I received a copy of this book from NetGalley in exchange for my honest review.
I’m never write sure what to make of the books I pick up from netgalley. I’ve read some really amazing things, and I’ve found some authors I will actively avoid in the future. I don’t mind the disparity of it; it’s part of the charm of the site. I’d rather have a mixed bag than always know what to expect.
I know, this is a pretty ominous opening to a review, huh? It sounds worse than it is, I promise.
THE NIGHT CHILD was a book I picked up quite a while ago, and only just recently had a chance to read it. The description seemed to promise some interesting looks into the human condition, as it were, and in that I was not disappointed. The trouble is, it felt like there were way too many things all happening at once. I see where the author was going with them all, but in a book the length of this one (not that long) and having a core concept that needs to punch as hard as this one does (spoilers) having the plot come across as messy and busy hurts what the author, I have to assume, is trying to do. It’s incredibly fragmented — which is fitting, given the topics of the story and the headspace of the main character, but again, it kept me from fully investing. We’re never given a strong reason to connect with Nora, other than she’s our narrator, and her past is messed up. The characters I truly end up caring about are more sideline. James. Fiona. John. David. They’re the ones caught in the cross fire of this roller coaster.
Our leads? Nope. This isn’t to say that I don’t understand why they act the way they do, because I basically do. But when both leads, who we are theoretically supposed to be rooting for, just make me go “eh”, something is wrong.
There are some pieces of truly beautiful writing tucked away in here, though.
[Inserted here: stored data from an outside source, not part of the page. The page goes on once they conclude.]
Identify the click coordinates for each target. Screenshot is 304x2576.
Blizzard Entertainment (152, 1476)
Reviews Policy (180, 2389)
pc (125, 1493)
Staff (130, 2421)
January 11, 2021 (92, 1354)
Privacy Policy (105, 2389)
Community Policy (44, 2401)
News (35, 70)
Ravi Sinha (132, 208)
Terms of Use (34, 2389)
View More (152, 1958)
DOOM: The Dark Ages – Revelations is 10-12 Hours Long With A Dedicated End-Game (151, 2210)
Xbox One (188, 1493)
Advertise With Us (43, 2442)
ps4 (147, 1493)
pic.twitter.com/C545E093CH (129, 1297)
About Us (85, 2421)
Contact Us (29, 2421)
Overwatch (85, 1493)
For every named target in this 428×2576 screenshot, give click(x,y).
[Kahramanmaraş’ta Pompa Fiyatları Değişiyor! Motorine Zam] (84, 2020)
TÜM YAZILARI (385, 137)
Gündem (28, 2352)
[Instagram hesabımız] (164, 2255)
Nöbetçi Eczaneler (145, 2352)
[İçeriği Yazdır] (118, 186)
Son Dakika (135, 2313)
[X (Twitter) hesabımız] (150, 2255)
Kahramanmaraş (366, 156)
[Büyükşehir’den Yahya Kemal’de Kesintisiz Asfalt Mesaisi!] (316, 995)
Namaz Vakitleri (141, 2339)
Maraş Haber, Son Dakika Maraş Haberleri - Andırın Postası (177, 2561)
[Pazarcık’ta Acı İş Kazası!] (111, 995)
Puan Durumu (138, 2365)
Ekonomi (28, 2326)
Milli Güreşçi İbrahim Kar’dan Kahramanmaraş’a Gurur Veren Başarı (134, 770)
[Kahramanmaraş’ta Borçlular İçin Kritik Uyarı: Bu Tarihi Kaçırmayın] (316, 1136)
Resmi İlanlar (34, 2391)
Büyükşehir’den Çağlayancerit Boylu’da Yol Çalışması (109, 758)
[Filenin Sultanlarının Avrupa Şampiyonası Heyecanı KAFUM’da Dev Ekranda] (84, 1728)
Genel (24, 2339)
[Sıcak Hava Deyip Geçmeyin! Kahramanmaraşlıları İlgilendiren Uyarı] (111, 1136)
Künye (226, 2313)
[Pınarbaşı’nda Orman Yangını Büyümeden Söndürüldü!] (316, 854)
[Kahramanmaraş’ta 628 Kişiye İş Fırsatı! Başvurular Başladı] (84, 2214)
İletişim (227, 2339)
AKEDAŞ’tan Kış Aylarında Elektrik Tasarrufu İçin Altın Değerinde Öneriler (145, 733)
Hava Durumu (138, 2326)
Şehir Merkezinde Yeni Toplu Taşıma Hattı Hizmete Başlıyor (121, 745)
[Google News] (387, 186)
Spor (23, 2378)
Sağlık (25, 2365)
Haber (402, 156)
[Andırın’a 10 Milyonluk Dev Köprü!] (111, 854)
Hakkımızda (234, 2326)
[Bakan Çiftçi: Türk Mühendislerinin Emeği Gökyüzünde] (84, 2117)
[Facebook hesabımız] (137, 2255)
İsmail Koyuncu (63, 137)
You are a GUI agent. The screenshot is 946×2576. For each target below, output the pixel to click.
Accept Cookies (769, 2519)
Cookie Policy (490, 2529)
Descriptions that paint better pictures than many artists. And through it all, it is a very broken and jagged narrative. As it should be. It can border on incoherent, and still you don’t lose the story line. That takes skill.
I can’t speak to the psychology of the book. I don’t know if it’s accurate or fair, as I’ve never gone through what Nora has. It seemed believable enough to me, though I would love to hear the opinion of someone who knows better than me. And I have to admit, the ending left a lot to be desired. I’m not the kind of guy who is going to get all up in arms about loose threads, because I leave them too, sometimes intentionally. But this… This lacked resolution. It just… dropped. And when the whole book seems to be leading to that moment, leaving it with no denouement seemed unfortunate.
But as you can see, I’m not totally panning the book. I still consider it something worth a look. I may not be able to put my finger on a definite reason, but it’s worth that look.
Rating: *** – Worth a Look
THE NIGHT CHILD comes out tomorrow, January 30, 2018.